Render every row below as a JSON array of strings, with one string per line and no entries for blank lines.

[Start of Supplied records]

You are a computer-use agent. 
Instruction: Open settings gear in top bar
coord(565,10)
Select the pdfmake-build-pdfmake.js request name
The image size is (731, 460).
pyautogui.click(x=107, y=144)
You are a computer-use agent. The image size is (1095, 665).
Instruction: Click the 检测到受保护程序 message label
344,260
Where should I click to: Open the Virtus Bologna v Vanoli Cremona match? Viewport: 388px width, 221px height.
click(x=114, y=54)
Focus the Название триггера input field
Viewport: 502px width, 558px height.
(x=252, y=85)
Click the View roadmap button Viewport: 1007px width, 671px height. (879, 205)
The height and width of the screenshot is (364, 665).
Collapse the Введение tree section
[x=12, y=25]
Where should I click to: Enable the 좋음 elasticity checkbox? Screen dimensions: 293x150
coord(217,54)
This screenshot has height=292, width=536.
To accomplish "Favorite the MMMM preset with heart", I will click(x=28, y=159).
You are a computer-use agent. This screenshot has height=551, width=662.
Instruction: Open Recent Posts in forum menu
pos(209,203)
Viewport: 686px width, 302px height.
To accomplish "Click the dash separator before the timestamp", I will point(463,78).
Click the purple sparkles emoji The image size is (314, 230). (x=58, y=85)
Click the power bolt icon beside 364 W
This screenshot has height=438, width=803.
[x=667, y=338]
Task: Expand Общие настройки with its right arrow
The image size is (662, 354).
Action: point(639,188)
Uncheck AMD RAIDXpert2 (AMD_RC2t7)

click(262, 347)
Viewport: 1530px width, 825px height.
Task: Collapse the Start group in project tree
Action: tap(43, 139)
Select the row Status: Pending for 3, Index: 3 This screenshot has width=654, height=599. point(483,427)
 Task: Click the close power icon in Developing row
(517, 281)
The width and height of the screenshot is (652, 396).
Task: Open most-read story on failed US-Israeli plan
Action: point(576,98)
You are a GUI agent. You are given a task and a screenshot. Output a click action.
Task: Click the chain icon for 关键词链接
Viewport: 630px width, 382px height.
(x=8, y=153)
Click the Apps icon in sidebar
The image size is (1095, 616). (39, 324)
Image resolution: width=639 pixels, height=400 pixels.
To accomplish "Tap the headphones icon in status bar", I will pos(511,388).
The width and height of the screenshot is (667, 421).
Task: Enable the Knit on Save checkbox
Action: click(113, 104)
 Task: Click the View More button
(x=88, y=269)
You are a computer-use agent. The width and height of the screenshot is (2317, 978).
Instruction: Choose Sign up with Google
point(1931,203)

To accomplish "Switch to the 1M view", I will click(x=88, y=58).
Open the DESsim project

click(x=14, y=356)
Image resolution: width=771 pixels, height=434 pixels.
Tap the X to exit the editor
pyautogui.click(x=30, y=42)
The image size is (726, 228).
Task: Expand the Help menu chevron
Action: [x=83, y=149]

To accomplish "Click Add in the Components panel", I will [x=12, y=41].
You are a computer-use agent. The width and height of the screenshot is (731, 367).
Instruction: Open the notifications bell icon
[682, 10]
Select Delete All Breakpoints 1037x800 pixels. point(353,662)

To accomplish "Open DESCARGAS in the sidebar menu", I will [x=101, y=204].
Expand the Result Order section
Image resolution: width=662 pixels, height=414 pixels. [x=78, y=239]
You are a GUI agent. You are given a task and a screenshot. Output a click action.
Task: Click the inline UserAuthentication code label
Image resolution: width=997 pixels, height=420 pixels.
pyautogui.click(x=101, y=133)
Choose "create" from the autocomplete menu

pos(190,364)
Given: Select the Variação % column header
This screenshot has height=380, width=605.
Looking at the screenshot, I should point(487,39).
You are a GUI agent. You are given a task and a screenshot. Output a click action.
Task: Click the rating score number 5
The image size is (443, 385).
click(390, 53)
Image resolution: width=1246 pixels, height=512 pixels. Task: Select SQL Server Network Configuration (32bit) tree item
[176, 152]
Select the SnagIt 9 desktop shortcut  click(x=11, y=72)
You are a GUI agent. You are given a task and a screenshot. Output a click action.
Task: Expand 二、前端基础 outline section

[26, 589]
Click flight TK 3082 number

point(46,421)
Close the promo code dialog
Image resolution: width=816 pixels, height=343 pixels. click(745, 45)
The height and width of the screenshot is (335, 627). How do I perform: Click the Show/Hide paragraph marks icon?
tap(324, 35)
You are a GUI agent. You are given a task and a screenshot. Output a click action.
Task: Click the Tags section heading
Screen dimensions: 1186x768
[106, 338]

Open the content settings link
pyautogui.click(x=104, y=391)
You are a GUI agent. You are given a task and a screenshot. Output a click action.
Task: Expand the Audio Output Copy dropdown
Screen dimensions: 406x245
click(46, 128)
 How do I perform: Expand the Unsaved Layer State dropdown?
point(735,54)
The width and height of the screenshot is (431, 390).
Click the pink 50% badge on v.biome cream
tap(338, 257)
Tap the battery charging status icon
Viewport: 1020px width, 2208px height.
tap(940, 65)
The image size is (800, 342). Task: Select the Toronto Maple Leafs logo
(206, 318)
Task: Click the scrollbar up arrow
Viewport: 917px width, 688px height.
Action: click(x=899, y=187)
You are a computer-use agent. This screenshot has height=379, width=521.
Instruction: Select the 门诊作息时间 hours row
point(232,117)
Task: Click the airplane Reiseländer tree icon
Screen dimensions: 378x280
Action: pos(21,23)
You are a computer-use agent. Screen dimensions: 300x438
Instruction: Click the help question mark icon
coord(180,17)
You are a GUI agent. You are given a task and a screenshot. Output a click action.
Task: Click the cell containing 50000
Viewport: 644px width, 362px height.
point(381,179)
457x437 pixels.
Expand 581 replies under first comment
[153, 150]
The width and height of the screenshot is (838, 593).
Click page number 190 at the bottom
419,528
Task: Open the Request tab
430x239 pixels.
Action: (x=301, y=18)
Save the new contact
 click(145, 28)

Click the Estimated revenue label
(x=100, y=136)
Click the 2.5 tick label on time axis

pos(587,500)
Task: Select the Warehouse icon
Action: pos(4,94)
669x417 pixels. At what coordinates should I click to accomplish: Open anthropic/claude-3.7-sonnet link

[End of Supplied records]

## Correct answer
[
  "You are a computer-use agent. ",
  "Instruction: Open settings gear in top bar",
  "coord(565,10)",
  "Select the pdfmake-build-pdfmake.js request name",
  "The image size is (731, 460).",
  "pyautogui.click(x=107, y=144)",
  "You are a computer-use agent. The image size is (1095, 665).",
  "Instruction: Click the 检测到受保护程序 message label",
  "344,260",
  "Where should I click to: Open the Virtus Bologna v Vanoli Cremona match? Viewport: 388px width, 221px height.",
  "click(x=114, y=54)",
  "Focus the Название триггера input field",
  "Viewport: 502px width, 558px height.",
  "(x=252, y=85)",
  "Click the View roadmap button Viewport: 1007px width, 671px height. (879, 205)",
  "The height and width of the screenshot is (364, 665).",
  "Collapse the Введение tree section",
  "[x=12, y=25]",
  "Where should I click to: Enable the 좋음 elasticity checkbox? Screen dimensions: 293x150",
  "coord(217,54)",
  "This screenshot has height=292, width=536.",
  "To accomplish \"Favorite the MMMM preset with heart\", I will click(x=28, y=159).",
  "You are a computer-use agent. This screenshot has height=551, width=662.",
  "Instruction: Open Recent Posts in forum menu",
  "pos(209,203)",
  "Viewport: 686px width, 302px height.",
  "To accomplish \"Click the dash separator before the timestamp\", I will point(463,78).",
  "Click the purple sparkles emoji The image size is (314, 230). (x=58, y=85)",
  "Click the power bolt icon beside 364 W",
  "This screenshot has height=438, width=803.",
  "[x=667, y=338]",
  "Task: Expand Общие настройки with its right arrow",
  "The image size is (662, 354).",
  "Action: point(639,188)",
  "Uncheck AMD RAIDXpert2 (AMD_RC2t7)",
  "click(262, 347)",
  "Viewport: 1530px width, 825px height.",
  "Task: Collapse the Start group in project tree",
  "Action: tap(43, 139)",
  "Select the row Status: Pending for 3, Index: 3 This screenshot has width=654, height=599. point(483,427)",
  " Task: Click the close power icon in Developing row",
  "(517, 281)",
  "The width and height of the screenshot is (652, 396).",
  "Task: Open most-read story on failed US-Israeli plan",
  "Action: point(576,98)",
  "You are a GUI agent. You are given a task and a screenshot. Output a click action.",
  "Task: Click the chain icon for 关键词链接",
  "Viewport: 630px width, 382px height.",
  "(x=8, y=153)",
  "Click the Apps icon in sidebar",
  "The image size is (1095, 616). (39, 324)",
  "Image resolution: width=639 pixels, height=400 pixels.",
  "To accomplish \"Tap the headphones icon in status bar\", I will pos(511,388).",
  "The width and height of the screenshot is (667, 421).",
  "Task: Enable the Knit on Save checkbox",
  "Action: click(113, 104)",
  " Task: Click the View More button",
  "(x=88, y=269)",
  "You are a computer-use agent. The width and height of the screenshot is (2317, 978).",
  "Instruction: Choose Sign up with Google",
  "point(1931,203)",
  "To accomplish \"Switch to the 1M view\", I will click(x=88, y=58).",
  "Open the DESsim project",
  "click(x=14, y=356)",
  "Image resolution: width=771 pixels, height=434 pixels.",
  "Tap the X to exit the editor",
  "pyautogui.click(x=30, y=42)",
  "The image size is (726, 228).",
  "Task: Expand the Help menu chevron",
  "Action: [x=83, y=149]",
  "To accomplish \"Click Add in the Components panel\", I will [x=12, y=41].",
  "You are a computer-use agent. The width and height of the screenshot is (731, 367).",
  "Instruction: Open the notifications bell icon",
  "[682, 10]",
  "Select Delete All Breakpoints 1037x800 pixels. point(353,662)",
  "To accomplish \"Open DESCARGAS in the sidebar menu\", I will [x=101, y=204].",
  "Expand the Result Order section",
  "Image resolution: width=662 pixels, height=414 pixels. [x=78, y=239]",
  "You are a GUI agent. You are given a task and a screenshot. Output a click action.",
  "Task: Click the inline UserAuthentication code label",
  "Image resolution: width=997 pixels, height=420 pixels.",
  "pyautogui.click(x=101, y=133)",
  "Choose \"create\" from the autocomplete menu",
  "pos(190,364)",
  "Given: Select the Variação % column header",
  "This screenshot has height=380, width=605.",
  "Looking at the screenshot, I should point(487,39).",
  "You are a GUI agent. You are given a task and a screenshot. Output a click action.",
  "Task: Click the rating score number 5",
  "The image size is (443, 385).",
  "click(390, 53)",
  "Image resolution: width=1246 pixels, height=512 pixels. Task: Select SQL Server Network Configuration (32bit) tree item",
  "[176, 152]",
  "Select the SnagIt 9 desktop shortcut  click(x=11, y=72)",
  "You are a GUI agent. You are given a task and a screenshot. Output a click action.",
  "Task: Expand 二、前端基础 outline section",
  "[26, 589]",
  "Click flight TK 3082 number",
  "point(46,421)",
  "Close the promo code dialog",
  "Image resolution: width=816 pixels, height=343 pixels. click(745, 45)",
  "The height and width of the screenshot is (335, 627). How do I perform: Click the Show/Hide paragraph marks icon?",
  "tap(324, 35)",
  "You are a GUI agent. You are given a task and a screenshot. Output a click action.",
  "Task: Click the Tags section heading",
  "Screen dimensions: 1186x768",
  "[106, 338]",
  "Open the content settings link",
  "pyautogui.click(x=104, y=391)",
  "You are a GUI agent. You are given a task and a screenshot. Output a click action.",
  "Task: Expand the Audio Output Copy dropdown",
  "Screen dimensions: 406x245",
  "click(46, 128)",
  " How do I perform: Expand the Unsaved Layer State dropdown?",
  "point(735,54)",
  "The width and height of the screenshot is (431, 390).",
  "Click the pink 50% badge on v.biome cream",
  "tap(338, 257)",
  "Tap the battery charging status icon",
  "Viewport: 1020px width, 2208px height.",
  "tap(940, 65)",
  "The image size is (800, 342). Task: Select the Toronto Maple Leafs logo",
  "(206, 318)",
  "Task: Click the scrollbar up arrow",
  "Viewport: 917px width, 688px height.",
  "Action: click(x=899, y=187)",
  "You are a computer-use agent. This screenshot has height=379, width=521.",
  "Instruction: Select the 门诊作息时间 hours row",
  "point(232,117)",
  "Task: Click the airplane Reiseländer tree icon",
  "Screen dimensions: 378x280",
  "Action: pos(21,23)",
  "You are a computer-use agent. Screen dimensions: 300x438",
  "Instruction: Click the help question mark icon",
  "coord(180,17)",
  "You are a GUI agent. You are given a task and a screenshot. Output a click action.",
  "Task: Click the cell containing 50000",
  "Viewport: 644px width, 362px height.",
  "point(381,179)",
  "457x437 pixels.",
  "Expand 581 replies under first comment",
  "[153, 150]",
  "The width and height of the screenshot is (838, 593).",
  "Click page number 190 at the bottom",
  "419,528",
  "Task: Open the Request tab",
  "430x239 pixels.",
  "Action: (x=301, y=18)",
  "Save the new contact",
  " click(145, 28)",
  "Click the Estimated revenue label",
  "(x=100, y=136)",
  "Click the 2.5 tick label on time axis",
  "pos(587,500)",
  "Task: Select the Warehouse icon",
  "Action: pos(4,94)",
  "669x417 pixels. At what coordinates should I click to accomplish: Open anthropic/claude-3.7-sonnet link"
]